## 발췌문
------------
제출을 클릭하여 Spark 배치 워크로드를 실행합니다.

gcloud

Spark 일괄 워크로드를 제출하여 pi의 근사치를 계산하려면 터미널 또는 Cloud Shell에서 다음 gcloud CLI gcloud dataproc batches submit spark 명령어를 로컬로 실행합니다.

gcloud dataproc batches submit spark \
    --region=REGION \
    --version=3.0 \
    --jars=file:///usr/lib/spark/examples/jars/spark-examples.jar \
    --class=org.apache.spark.examples.SparkPi \
    -- 1000

다음을 바꿉니다.

REGION: 워크로드가 실행되는 리전을 지정합니다.
기타 옵션: gcloud dataproc batches submit spark 플래그를 추가하여 다른 워크로드 옵션 및 Spark 속성을 지정할 수 있습니다.
- --jars: 예시 JAR 파일은 Spark 실행 환경에 사전 설치됩니다. SparkPi 워크로드에 전달된 1000 명령어 인수는 pi 추정 로직의 1000회 반복을 지정합니다 (워크로드 입력 인수는 '--' 뒤에 포함).
------------
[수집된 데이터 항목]
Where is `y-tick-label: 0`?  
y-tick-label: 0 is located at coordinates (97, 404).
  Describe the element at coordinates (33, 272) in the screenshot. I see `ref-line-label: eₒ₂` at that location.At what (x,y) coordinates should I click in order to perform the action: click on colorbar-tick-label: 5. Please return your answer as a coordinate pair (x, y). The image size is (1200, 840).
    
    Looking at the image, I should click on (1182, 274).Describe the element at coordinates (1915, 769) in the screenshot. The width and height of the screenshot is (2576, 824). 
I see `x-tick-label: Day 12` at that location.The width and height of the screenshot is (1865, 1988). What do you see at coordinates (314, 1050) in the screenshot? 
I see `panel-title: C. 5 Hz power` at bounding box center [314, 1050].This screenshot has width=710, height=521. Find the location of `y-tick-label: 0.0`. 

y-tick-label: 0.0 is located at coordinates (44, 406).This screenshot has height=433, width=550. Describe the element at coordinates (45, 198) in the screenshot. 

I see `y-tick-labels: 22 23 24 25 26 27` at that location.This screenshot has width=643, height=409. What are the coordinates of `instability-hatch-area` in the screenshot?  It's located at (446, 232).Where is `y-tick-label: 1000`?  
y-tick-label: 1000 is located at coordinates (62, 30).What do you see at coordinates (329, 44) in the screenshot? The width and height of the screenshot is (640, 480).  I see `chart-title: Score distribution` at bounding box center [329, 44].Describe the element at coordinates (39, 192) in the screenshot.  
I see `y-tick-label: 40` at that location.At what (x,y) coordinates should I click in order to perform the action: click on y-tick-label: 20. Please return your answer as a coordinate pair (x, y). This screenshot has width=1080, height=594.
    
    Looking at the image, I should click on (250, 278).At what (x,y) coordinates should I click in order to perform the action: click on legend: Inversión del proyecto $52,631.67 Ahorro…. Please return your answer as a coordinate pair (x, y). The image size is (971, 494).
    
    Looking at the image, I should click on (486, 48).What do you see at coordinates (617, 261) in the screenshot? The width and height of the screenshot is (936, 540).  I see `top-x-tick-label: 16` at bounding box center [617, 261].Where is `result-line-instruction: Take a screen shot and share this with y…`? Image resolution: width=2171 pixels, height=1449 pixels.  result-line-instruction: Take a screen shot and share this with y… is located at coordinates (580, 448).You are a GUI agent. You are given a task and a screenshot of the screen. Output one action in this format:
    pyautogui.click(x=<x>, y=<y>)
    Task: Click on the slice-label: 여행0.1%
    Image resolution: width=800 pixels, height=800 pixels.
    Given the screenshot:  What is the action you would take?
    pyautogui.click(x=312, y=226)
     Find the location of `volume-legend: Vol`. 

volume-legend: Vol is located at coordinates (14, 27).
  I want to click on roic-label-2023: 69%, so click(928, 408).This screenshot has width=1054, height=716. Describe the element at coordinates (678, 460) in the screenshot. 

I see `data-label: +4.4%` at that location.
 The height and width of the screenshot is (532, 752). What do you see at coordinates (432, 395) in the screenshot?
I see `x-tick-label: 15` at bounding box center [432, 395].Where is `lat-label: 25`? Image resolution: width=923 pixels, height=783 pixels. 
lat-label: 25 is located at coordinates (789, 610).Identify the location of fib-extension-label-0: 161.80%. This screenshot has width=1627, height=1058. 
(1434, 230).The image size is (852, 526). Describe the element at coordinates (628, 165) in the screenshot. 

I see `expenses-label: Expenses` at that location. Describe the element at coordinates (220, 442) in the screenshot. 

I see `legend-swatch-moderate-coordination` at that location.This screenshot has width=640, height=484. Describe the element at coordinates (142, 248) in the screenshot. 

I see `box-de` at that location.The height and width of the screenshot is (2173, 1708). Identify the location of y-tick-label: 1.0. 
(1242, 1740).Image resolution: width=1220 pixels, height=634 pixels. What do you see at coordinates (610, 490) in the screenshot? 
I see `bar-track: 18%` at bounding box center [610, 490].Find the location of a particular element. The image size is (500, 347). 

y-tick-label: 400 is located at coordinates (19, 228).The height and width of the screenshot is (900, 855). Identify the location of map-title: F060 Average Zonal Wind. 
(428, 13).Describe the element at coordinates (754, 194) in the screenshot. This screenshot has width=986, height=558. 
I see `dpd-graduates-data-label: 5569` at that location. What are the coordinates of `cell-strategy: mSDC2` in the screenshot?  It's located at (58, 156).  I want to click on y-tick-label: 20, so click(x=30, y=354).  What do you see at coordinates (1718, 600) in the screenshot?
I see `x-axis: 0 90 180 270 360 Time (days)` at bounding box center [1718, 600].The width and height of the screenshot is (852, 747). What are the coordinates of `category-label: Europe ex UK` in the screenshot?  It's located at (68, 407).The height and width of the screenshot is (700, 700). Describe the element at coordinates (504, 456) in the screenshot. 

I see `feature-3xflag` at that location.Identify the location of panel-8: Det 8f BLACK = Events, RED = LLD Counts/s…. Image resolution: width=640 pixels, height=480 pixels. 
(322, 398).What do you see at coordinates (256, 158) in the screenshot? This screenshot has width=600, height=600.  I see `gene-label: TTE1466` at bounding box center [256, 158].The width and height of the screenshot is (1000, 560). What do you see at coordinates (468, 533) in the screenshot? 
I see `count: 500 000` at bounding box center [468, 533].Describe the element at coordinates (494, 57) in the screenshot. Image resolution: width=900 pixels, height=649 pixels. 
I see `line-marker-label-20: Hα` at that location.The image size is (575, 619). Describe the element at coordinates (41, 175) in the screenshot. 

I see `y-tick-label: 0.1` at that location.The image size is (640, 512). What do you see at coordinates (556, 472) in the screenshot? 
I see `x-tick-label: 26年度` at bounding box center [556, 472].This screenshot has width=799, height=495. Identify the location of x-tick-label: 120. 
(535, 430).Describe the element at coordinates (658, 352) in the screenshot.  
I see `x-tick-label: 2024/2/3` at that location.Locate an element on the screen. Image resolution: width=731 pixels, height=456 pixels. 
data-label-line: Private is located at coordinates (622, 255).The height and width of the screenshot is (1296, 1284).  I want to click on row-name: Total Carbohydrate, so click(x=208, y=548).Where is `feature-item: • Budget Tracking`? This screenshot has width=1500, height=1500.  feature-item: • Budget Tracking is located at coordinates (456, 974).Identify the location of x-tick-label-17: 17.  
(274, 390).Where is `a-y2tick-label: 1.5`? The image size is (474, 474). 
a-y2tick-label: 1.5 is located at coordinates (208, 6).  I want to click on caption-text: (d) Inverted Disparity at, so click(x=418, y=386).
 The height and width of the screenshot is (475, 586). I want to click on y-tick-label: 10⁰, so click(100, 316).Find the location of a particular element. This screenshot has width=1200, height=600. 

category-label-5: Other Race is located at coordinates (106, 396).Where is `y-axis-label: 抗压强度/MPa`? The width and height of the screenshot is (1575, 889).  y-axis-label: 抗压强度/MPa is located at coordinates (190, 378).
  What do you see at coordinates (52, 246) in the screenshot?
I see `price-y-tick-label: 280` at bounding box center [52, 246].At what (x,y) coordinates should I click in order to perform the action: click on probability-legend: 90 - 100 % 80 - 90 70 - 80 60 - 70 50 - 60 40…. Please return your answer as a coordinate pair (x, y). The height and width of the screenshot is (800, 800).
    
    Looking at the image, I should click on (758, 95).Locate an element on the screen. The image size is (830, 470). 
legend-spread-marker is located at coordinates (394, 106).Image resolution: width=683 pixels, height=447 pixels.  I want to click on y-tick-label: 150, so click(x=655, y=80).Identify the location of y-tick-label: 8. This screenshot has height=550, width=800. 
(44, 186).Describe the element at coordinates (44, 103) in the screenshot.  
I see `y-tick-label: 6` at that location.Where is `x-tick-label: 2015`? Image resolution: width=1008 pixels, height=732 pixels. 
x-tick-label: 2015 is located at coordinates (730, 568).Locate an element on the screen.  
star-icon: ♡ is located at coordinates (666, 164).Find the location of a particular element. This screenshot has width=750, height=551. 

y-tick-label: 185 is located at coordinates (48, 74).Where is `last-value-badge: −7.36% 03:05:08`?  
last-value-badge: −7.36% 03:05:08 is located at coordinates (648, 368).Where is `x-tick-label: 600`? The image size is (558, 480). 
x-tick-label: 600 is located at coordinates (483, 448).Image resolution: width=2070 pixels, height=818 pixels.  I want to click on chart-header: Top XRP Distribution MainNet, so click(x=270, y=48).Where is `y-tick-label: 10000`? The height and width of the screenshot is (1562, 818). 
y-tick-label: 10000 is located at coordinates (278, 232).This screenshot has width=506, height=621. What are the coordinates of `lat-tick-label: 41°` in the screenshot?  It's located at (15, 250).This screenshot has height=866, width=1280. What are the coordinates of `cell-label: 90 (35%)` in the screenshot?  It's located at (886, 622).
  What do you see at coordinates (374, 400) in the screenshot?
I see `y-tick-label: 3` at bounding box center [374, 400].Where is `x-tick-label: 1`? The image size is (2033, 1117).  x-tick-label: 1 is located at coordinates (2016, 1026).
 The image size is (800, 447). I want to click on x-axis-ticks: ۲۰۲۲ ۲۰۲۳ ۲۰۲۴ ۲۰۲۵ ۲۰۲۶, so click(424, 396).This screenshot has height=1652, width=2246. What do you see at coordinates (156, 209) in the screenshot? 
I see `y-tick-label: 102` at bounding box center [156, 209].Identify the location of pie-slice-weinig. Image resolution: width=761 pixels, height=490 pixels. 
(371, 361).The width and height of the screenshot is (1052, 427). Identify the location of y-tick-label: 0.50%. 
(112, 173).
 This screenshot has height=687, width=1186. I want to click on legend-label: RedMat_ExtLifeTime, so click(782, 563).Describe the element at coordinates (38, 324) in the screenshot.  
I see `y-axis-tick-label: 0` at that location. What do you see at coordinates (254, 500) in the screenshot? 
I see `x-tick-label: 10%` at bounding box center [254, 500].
------------
## 학습 문제
a) 발췌문에서 "Spark 일괄 워크로드를"에서 시작해 "인수는 '--' 뒤에 포함)."까지 이어지는 부분을 한 글자도 바꾸지 말고 옮겨 적으세요.
b) 발췌문의 gcloud 명령어 예시에서 등호(=)로 값을 받는 플래그의 이름을 빠짐없이 적으세요.

## 정답 모음
a)
Spark 일괄 워크로드를 제출하여 pi의 근사치를 계산하려면 터미널 또는 Cloud Shell에서 다음 gcloud CLI gcloud dataproc batches submit spark 명령어를 로컬로 실행합니다.

gcloud dataproc batches submit spark \
    --region=REGION \
    --version=3.0 \
    --jars=file:///usr/lib/spark/examples/jars/spark-examples.jar \
    --class=org.apache.spark.examples.SparkPi \
    -- 1000

다음을 바꿉니다.

REGION: 워크로드가 실행되는 리전을 지정합니다.
기타 옵션: gcloud dataproc batches submit spark 플래그를 추가하여 다른 워크로드 옵션 및 Spark 속성을 지정할 수 있습니다.
- --jars: 예시 JAR 파일은 Spark 실행 환경에 사전 설치됩니다. SparkPi 워크로드에 전달된 1000 명령어 인수는 pi 추정 로직의 1000회 반복을 지정합니다 (워크로드 입력 인수는 '--' 뒤에 포함).

b) --region, --version, --jars, --class